As marketers, we’re constantly striving to prove the value of our efforts and optimize our strategies. But today, accurately measuring the impact of our campaigns can feel like trying to solve a Rubik’s Cube blindfolded. That’s where control groups and attribution models come in—they’re the secret weapons that can help us cut through the noise and truly understand what’s working (and what’s not).
In this blog, we’ll explore how control groups and attribution models can help you isolate the true impact of your marketing efforts, understand which touchpoints drive conversions, and ultimately make data-driven decisions to boost your customer retention.
Demystifying Control Groups
Simply put, a control group is a segment of your audience that doesn’t receive a particular marketing intervention. By comparing the behavior of this group to those who do receive your campaign, you can isolate the true impact of your efforts. It’s like having a crystal ball that shows you what would’ve happened if you hadn’t run that campaign at all.
At MyGlamm, we implemented a control group strategy for our cart abandonment campaign. We found that a 5% control group was sufficient to draw meaningful conclusions. This approach allowed us to measure the incremental impact of our retention efforts accurately.
When setting up control groups for retention marketing campaigns, consider the following:
- Statistical significance: Ensure your control group is large enough to yield reliable results.
- Timing: Run tests during “business as usual” periods to avoid seasonal fluctuations. You don’t want to launch a major test during Diwali when everyone’s shopping behavior is atypical.
- Segmentation: Create control groups that represent your diverse customer base.
- Channel control: In CRM, we have the luxury of being 100% sure that our control group isn’t exposed to our messaging. This level of control isn’t always possible with other channels like PPC or digital advertising.
Unraveling the Attribution Models
Now, let’s talk about the holy grail of marketing measurement: attribution. Attribution is about understanding which touchpoints along the customer journey are actually driving conversions. But here’s where it gets tricky – customers don’t always follow a linear path to purchase. They might see a TV ad, click on a Google search ad, abandon their cart, and then finally convert after receiving an email reminder.
So how do we make sense of this tangled web? Enter attribution models. These are frameworks that help us assign credit to different marketing touchpoints.
At MyGlamm, we use multiple attribution models to gain a holistic view:
- First-touch attribution: Identifies which channels are introducing customers to our retention programs.
- Last-touch attribution: Shows which final touchpoint is driving the repeat purchase.
- Multi-touch models: Distribute credit across multiple touchpoints in the retention journey.
Here’s a pro tip: don’t get too caught up in choosing the “perfect” attribution model. The key is to use multiple models and compare the insights you gain from each.
A Real-World Example
We ran a TV ad campaign at MyGlam and wanted to measure its impact on retention. By looking at first-touch attribution, we saw a significant spike in direct traffic immediately after the ad aired. However, when we examined last-touch attribution, we found that many of these users ultimately converted through other channels like paid search or email.

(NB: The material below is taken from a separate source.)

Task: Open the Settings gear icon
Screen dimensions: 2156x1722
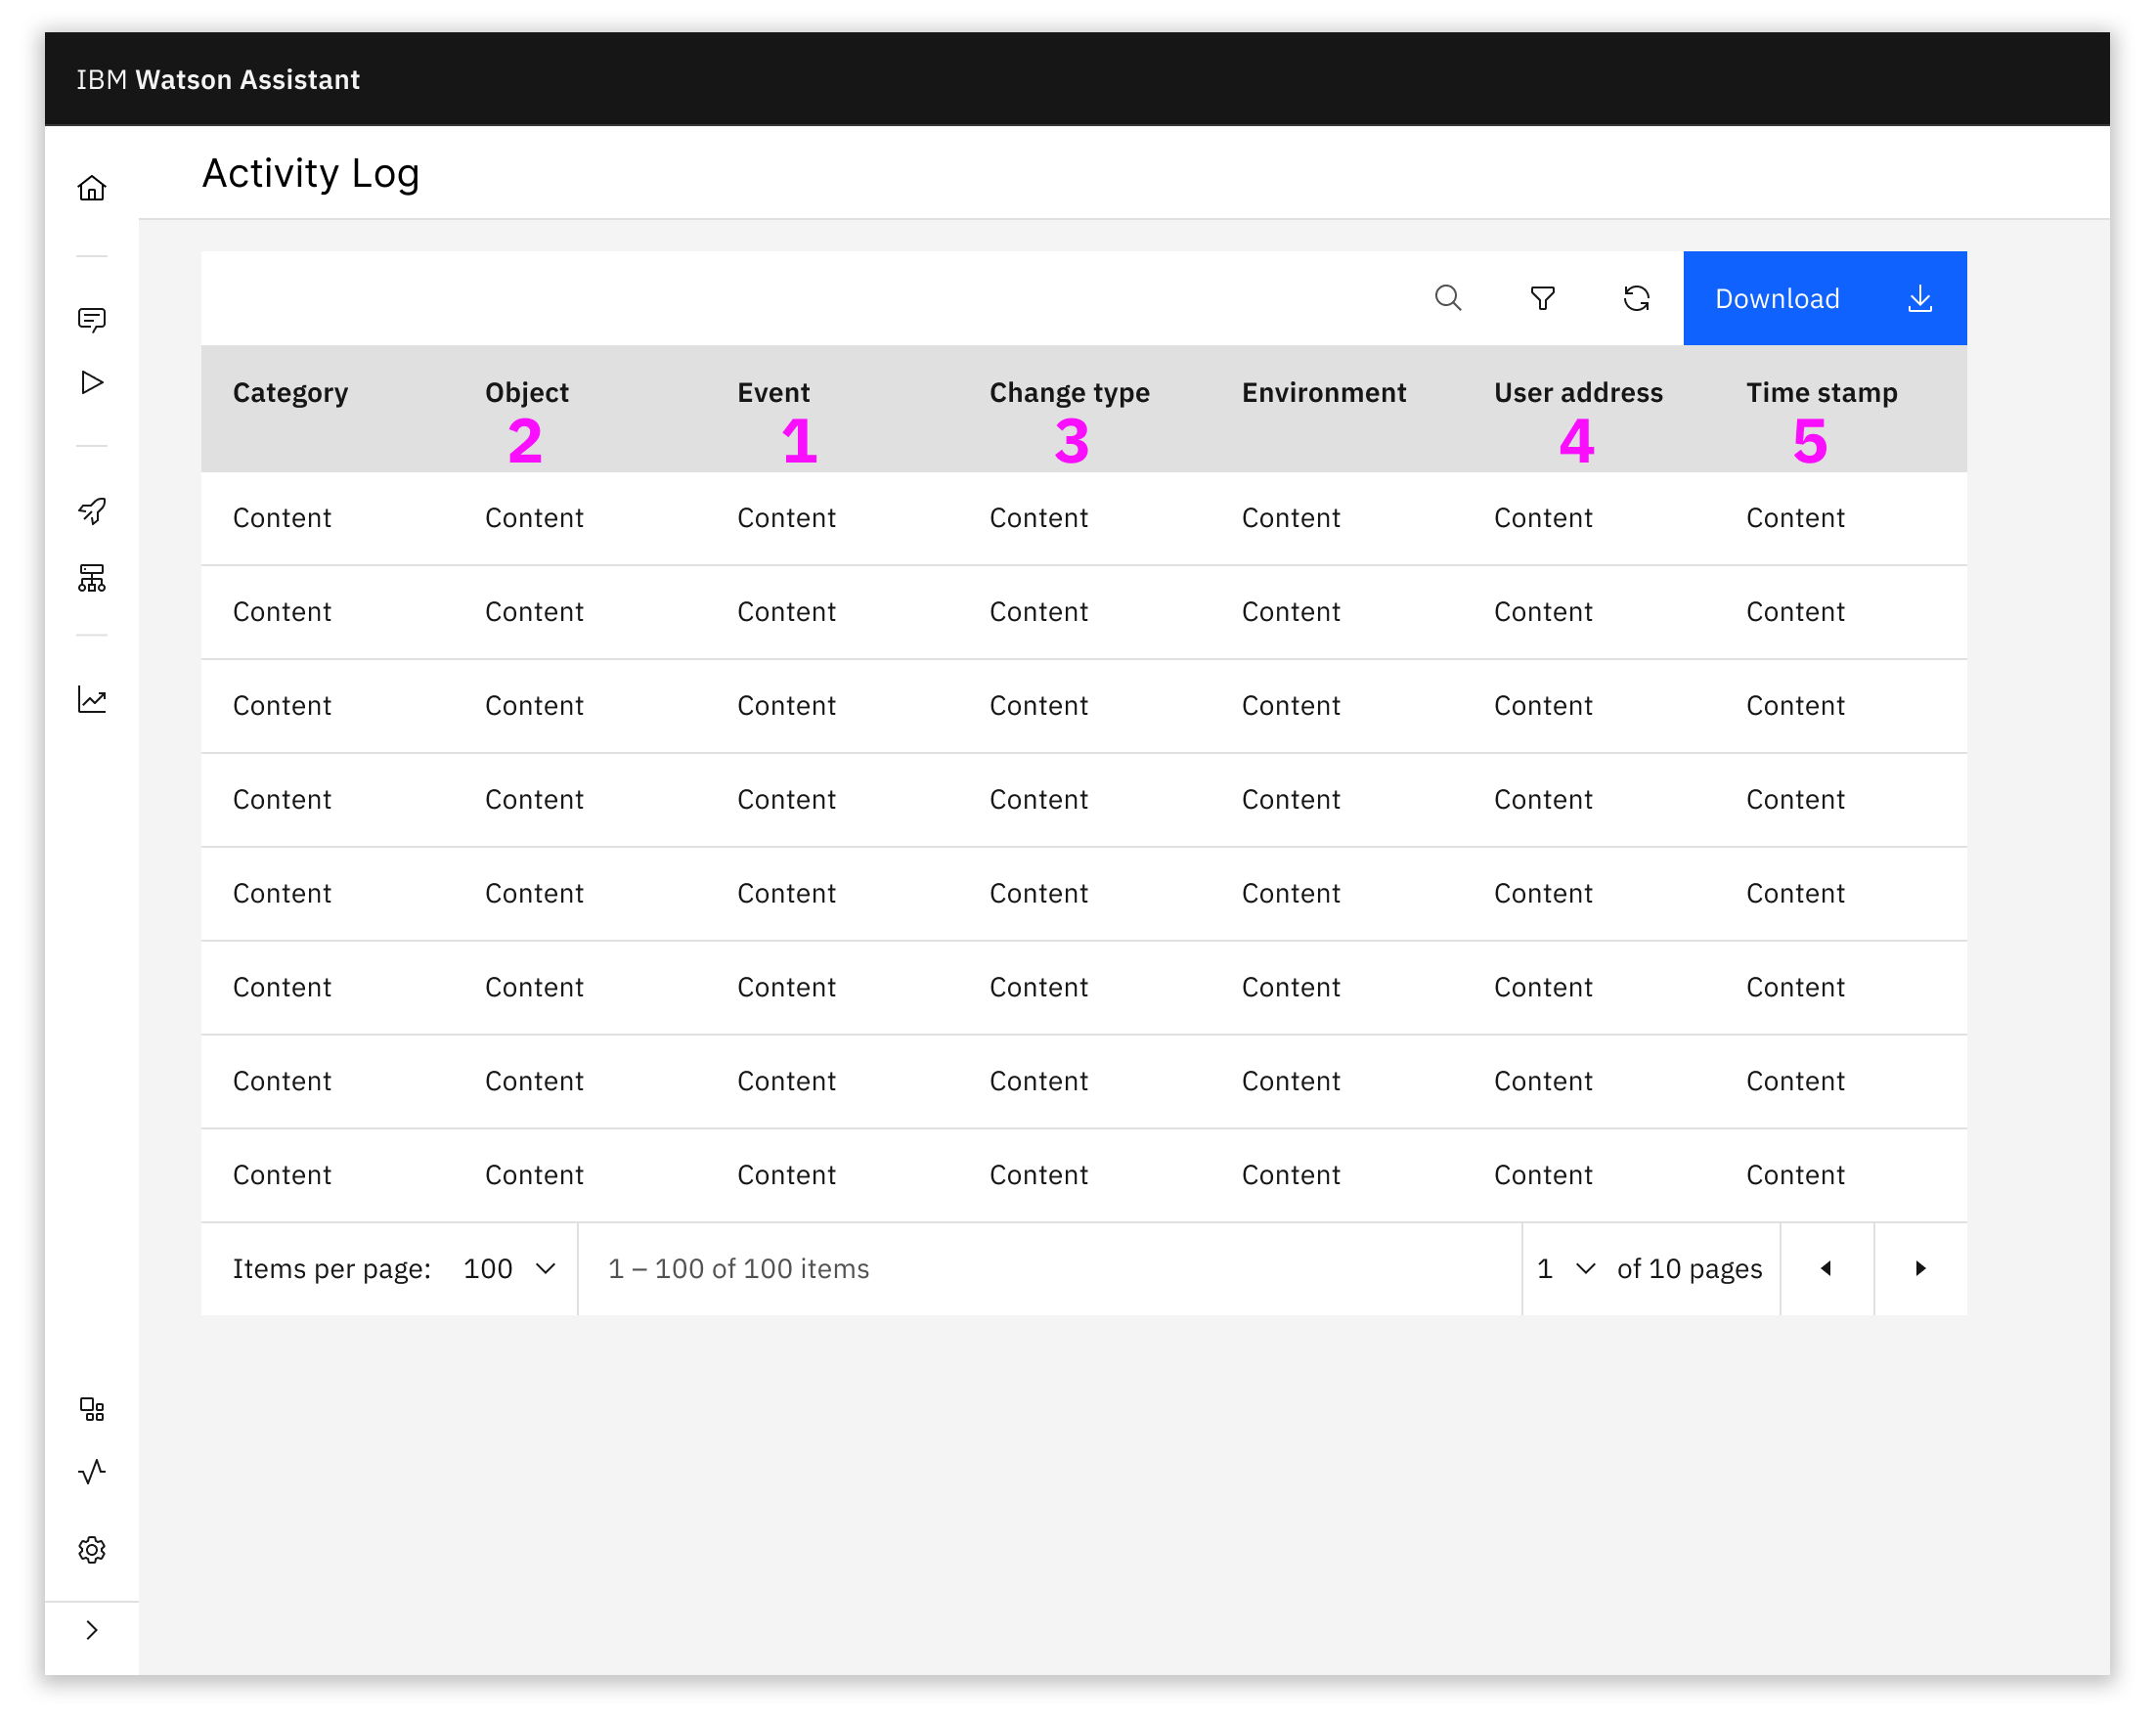Action: [x=92, y=1550]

This insight was crucial–it showed us that while TV was driving initial awareness, our digital channels were playing a vital role in closing the sale and driving repeat purchases. Without this multi-faceted approach to attribution, we might have undervalued the impact of our TV spend on retention or overestimated the effectiveness of our digital channels.
Setting the Right Attribution Window
One crucial aspect of attribution that often gets overlooked is the time window. How far back should you look when attributing conversions? In our experience, this can vary drastically depending on your industry. For example, as an e-commerce beauty brand, we found a 24-hour window sufficient for most retention campaigns. However, for a subscription program, we can extend this to a 7-day window to capture the full decision-making process.
Consider your product category and typical repurchase cycles when setting attribution windows. A fast-moving consumer goods brand might use a shorter window, while a high-consideration product category might require a longer one.
The Universal Control Group
For mature companies with significant marketing spend across multiple channels, implementing a universal control group can be a game-changer for measuring retention efforts. This involves setting aside a small percentage (say, 2-5%) of your user base who never receive any marketing communications. It allows you to measure the true incremental impact of your entire marketing ecosystem on retention.
However, this approach may not be suitable for hyper-growth startups where every user interaction is critical. It’s a strategy that becomes more viable as your user base and marketing sophistication grow.
Conclusion
Mastering control groups and attribution for retention marketing is about gaining the insights you need to continuously optimize your strategies and keep customers coming back. By embracing these data-driven approaches, you’ll be well-equipped to navigate the complex world of customer retention and drive real, measurable results for your business.
Knowledge is power in retention marketing. So don’t be afraid to dive deep into your data, question your assumptions, and always keep testing.